• Instructions to follow
Nothing should differ between your answer and the records.

(Records drawn from a dataset)
◇ ◇ ◇

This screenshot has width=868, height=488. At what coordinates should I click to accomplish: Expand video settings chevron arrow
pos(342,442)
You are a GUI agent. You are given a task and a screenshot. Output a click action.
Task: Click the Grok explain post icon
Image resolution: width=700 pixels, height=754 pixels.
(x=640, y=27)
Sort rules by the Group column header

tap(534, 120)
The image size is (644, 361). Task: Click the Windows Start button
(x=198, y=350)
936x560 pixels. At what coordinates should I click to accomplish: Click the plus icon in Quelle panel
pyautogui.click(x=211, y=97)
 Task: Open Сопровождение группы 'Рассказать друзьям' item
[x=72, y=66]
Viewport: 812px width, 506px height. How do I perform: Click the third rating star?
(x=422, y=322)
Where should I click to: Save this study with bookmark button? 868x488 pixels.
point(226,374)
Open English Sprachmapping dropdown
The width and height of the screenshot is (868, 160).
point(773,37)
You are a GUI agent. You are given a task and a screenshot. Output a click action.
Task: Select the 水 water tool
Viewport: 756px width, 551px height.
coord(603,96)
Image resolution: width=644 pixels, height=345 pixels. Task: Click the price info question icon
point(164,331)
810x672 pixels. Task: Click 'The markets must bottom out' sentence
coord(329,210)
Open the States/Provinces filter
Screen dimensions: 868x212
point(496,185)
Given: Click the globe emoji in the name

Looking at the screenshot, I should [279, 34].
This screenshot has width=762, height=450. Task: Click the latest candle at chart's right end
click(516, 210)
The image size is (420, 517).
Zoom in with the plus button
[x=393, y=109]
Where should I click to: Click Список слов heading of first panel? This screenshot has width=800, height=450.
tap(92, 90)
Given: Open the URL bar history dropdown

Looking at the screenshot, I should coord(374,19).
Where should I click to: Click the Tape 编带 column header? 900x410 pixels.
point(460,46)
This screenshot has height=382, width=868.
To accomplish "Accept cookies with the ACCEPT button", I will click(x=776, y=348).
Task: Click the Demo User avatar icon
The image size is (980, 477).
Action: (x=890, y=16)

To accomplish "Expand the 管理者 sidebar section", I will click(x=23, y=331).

◇ ◇ ◇

• Written solution
This screenshot has width=868, height=488. At what coordinates should I click to accomplish: Expand video settings chevron arrow
pos(342,442)
You are a GUI agent. You are given a task and a screenshot. Output a click action.
Task: Click the Grok explain post icon
Image resolution: width=700 pixels, height=754 pixels.
(x=640, y=27)
Sort rules by the Group column header

tap(534, 120)
The image size is (644, 361). Task: Click the Windows Start button
(x=198, y=350)
936x560 pixels. At what coordinates should I click to accomplish: Click the plus icon in Quelle panel
pyautogui.click(x=211, y=97)
 Task: Open Сопровождение группы 'Рассказать друзьям' item
[x=72, y=66]
Viewport: 812px width, 506px height. How do I perform: Click the third rating star?
(x=422, y=322)
Where should I click to: Save this study with bookmark button? 868x488 pixels.
point(226,374)
Open English Sprachmapping dropdown
The width and height of the screenshot is (868, 160).
point(773,37)
You are a GUI agent. You are given a task and a screenshot. Output a click action.
Task: Select the 水 water tool
Viewport: 756px width, 551px height.
coord(603,96)
Image resolution: width=644 pixels, height=345 pixels. Task: Click the price info question icon
point(164,331)
810x672 pixels. Task: Click 'The markets must bottom out' sentence
coord(329,210)
Open the States/Provinces filter
Screen dimensions: 868x212
point(496,185)
Given: Click the globe emoji in the name

Looking at the screenshot, I should [279, 34].
This screenshot has width=762, height=450. Task: Click the latest candle at chart's right end
click(516, 210)
The image size is (420, 517).
Zoom in with the plus button
[x=393, y=109]
Where should I click to: Click Список слов heading of first panel? This screenshot has width=800, height=450.
tap(92, 90)
Given: Open the URL bar history dropdown

Looking at the screenshot, I should coord(374,19).
Where should I click to: Click the Tape 编带 column header? 900x410 pixels.
point(460,46)
This screenshot has height=382, width=868.
To accomplish "Accept cookies with the ACCEPT button", I will click(x=776, y=348).
Task: Click the Demo User avatar icon
The image size is (980, 477).
Action: (x=890, y=16)

To accomplish "Expand the 管理者 sidebar section", I will click(x=23, y=331).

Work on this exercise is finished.